Demnach verfügt das Bundesverwaltungsgericht:
Das Beschwerdeverfahren wird zufolge Rückzugs der Beschwerde als gegenstandslos geworden abgeschrieben.
Es werden keine Verfahrenskosten erhoben. Der Kostenvorschuss von Fr. 800.- wird dem Beschwerdeführer nach Eintritt der Rechtskraft des vorliegenden Entscheids zurückerstattet.
Es wird keine Parteientschädigung zugesprochen.
Dieser Entscheid geht an den Beschwerdeführer, die Vorinstanz und das Bundesamt für Sozialversicherungen.
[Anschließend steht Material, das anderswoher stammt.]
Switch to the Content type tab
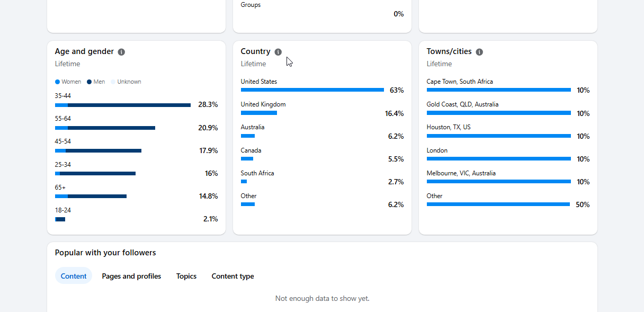Screen dimensions: 644x312 (232, 276)
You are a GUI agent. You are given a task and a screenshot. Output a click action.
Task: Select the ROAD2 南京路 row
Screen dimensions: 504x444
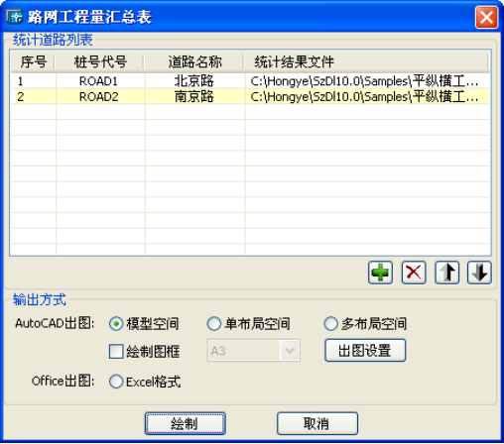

Der Einzelrichter: Die Gerichtsschreiberin: Philipp Egli Andrea Meier
Für die Rechtsmittelbelehrung wird auf die nächste Seite verwiesen.
Rechtsmittelbelehrung:
Gegen diesen Entscheid kann innert 30 Tagen nach Eröffnung beim Bundesgericht, Schweizerhofquai 6, 6004 Luzern, Beschwerde in öffentlich-rechtlichen Angelegenheiten geführt werden (Art. 82 ff., 90 ff. und 100 BGG). Die Frist ist gewahrt, wenn die Beschwerde spätestens am letzten Tag der Frist beim Bundesgericht eingereicht oder zu dessen Handen der Schweizerischen Post oder einer schweizerischen diplomatischen oder konsularischen Vertretung übergeben worden ist (Art. 48 Abs. 1 BGG). Die Rechtsschrift hat die Begehren, deren Begründung mit Angabe der Beweismittel und die Unterschrift zu enthalten. Der angefochtene Entscheid und die Beweismittel sind, soweit sie die beschwerdeführende Partei in Händen hat, beizulegen (Art. 42 BGG).